Manipulation of α reveals turnover of cluster markers
(A) AUC values for the top marker per cluster at zero, low, high, and maximum (α = 1) values of α for multiple samples, an in vitro murine hematopoiesis assay at day 2, a BRAF inhibitor-treated clonal melanoma cell line WM989B, and directed differentiation of induced pluripotent stem cells (iPSCs) toward a cardiomyocyte fate, a system where extrinsic determinants of cell fate are expected be dominant over clone barcodes.18 “Global p” indicates the p value for the non-parametric Kruskal-Wallis test with Bonferroni correction. When “global p” was less than 0.05, pairwise Wilcox tests were performed with Bonferroni correction.

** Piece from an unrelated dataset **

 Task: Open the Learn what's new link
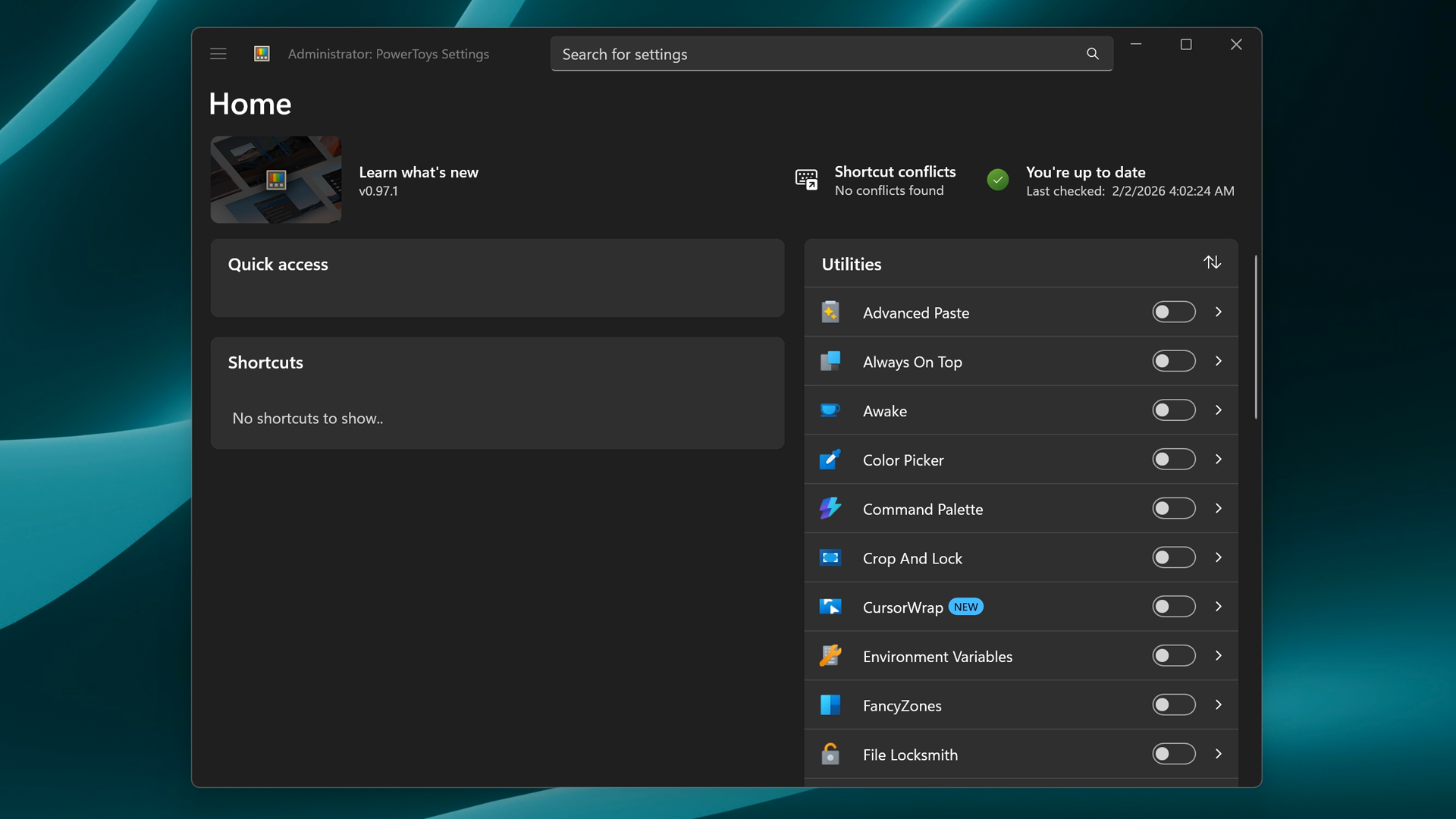[418, 172]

Annotations above boxes indicate the corrected Wilcox test p value compared with α = 0 (n.s., not significant; ∗∗∗p < 0.001).

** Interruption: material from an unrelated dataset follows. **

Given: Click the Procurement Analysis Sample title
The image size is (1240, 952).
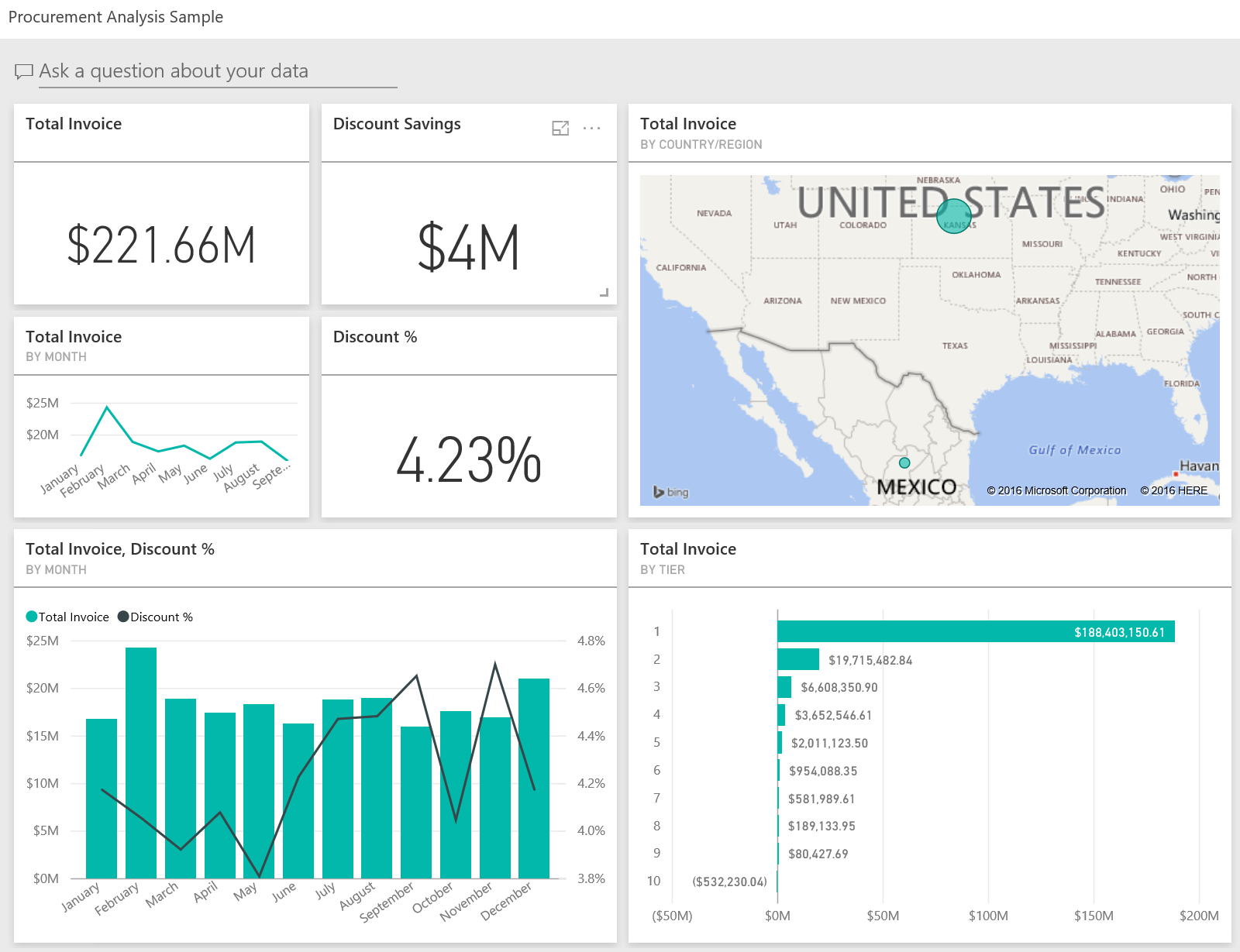Looking at the screenshot, I should [x=115, y=16].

(B–D) Sankey diagram including all barcoded cells from various samples (see STAR Methods) depicting transcriptome clusters, low α clusters, and high α clusters. Cells positive for the respective marker that are present in the cluster of interest are marked purple (“True Positive”) while cells positive for the marker but not present in the cluster of interest are marked gray (“False Positive”). Positivity thresholds were determined as described in STAR Methods. Area-under-the-curve (AUC) for the marker is annotated above the cluster nodes. Representative markers are chosen to demonstrate markers whose classifier strength persists across α values (B), markers that are only strong in transcriptome clusters (C), and markers that are stronger at high and low α values (D).